Thirty thousand people hit the streets in Kiev's Independence Square in Ukraine on Sunday to protest the country's leadership.
The protesters are calling for constitutional reform to limit President Viktor Yanukovych's power.
The rallies started in November after the president agreed to a bailout from Russia rather than join the European Union. The demonstrations have gotten violent because of clashes with police.
"For people who live here it's really rather worrisome and troubling. They can't really predict what the future is going to be like for them," said URI professor Nicolai Petro.
URI Political Science Professor Nicolai Petro is currently studying in Ukraine. He says even if the political issues are addressed more need to be done.
"Mainly, that there are two cultural identities that need to learn to respect each other. One is Russian and one Ukraine," said Petro.

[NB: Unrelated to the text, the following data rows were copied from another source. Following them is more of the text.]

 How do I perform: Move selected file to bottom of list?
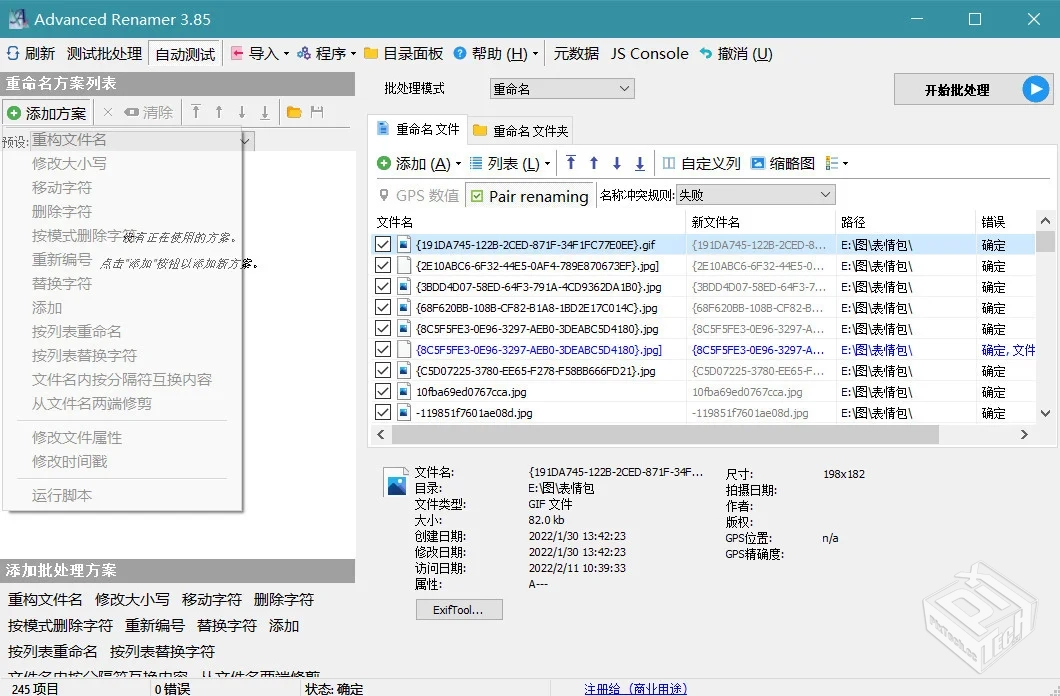[640, 163]
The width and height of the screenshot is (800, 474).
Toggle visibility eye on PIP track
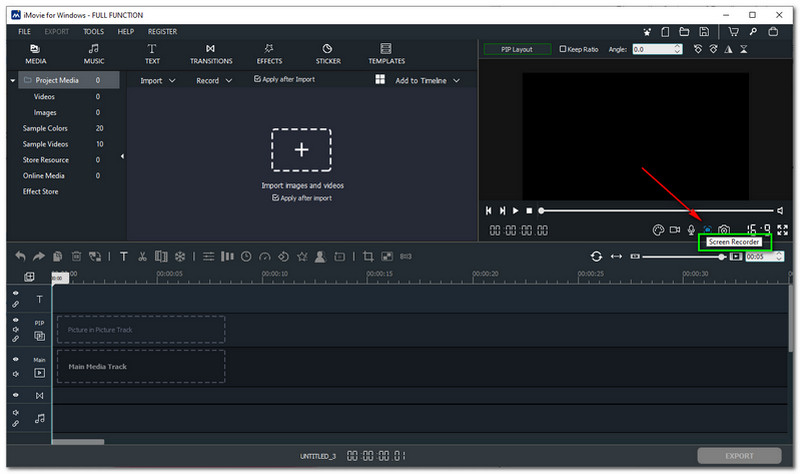(x=15, y=322)
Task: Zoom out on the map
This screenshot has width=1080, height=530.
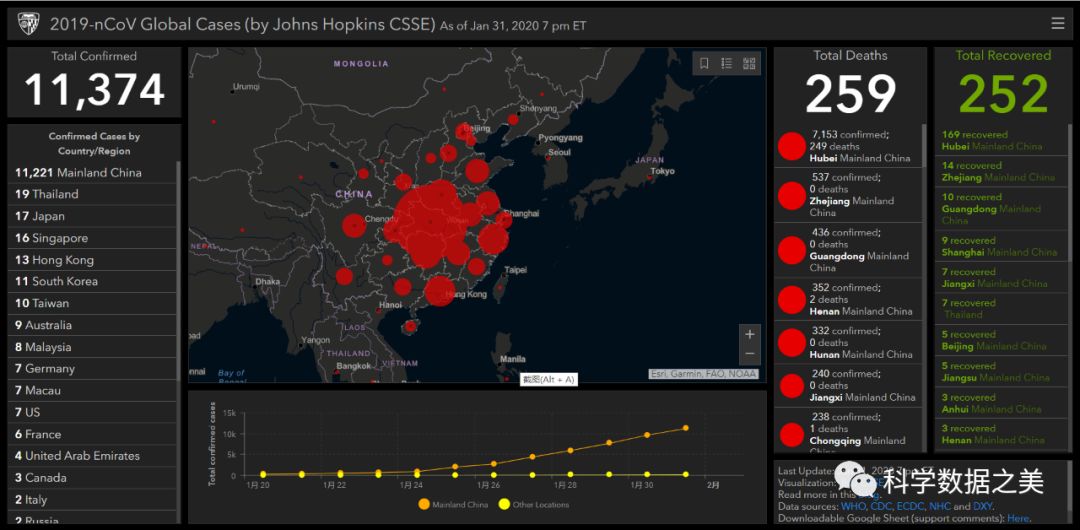Action: coord(750,354)
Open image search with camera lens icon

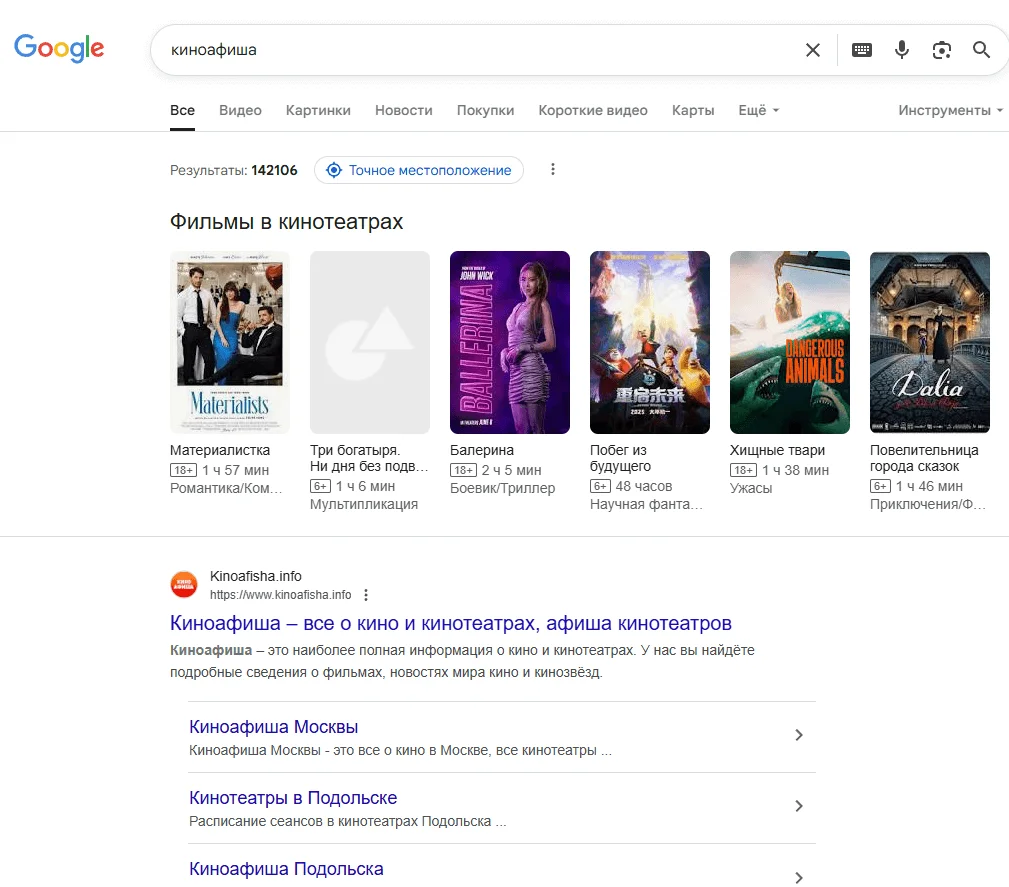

Members of the St. Michael's Ukrainian Orthodox Parish and St Michael the Archangel Ukrainian Catholic Church, both located in Woonsocket, are praying for their loved ones overseas.
"Even though we are born here we follow the events in Ukraine, we have and we always felt very much Ukrainian," said Debora Sirko-Osadsa.
Sirko-Osadsa is a member of the Ukraine Orthodox Church. Her husband Cornel Osadsa is a member of the separate Ukraine Catholic Church.
"I think everyone I know has at least three different news websites book marked on their browsers so they can go from one to another," said Cornel Osadsa.
The couple has friends and distant relatives still in the country and are worried for the protesters.
"You don't know when you'll wake up in the morning and see that Yanukovych has said Army move in," said Cornel.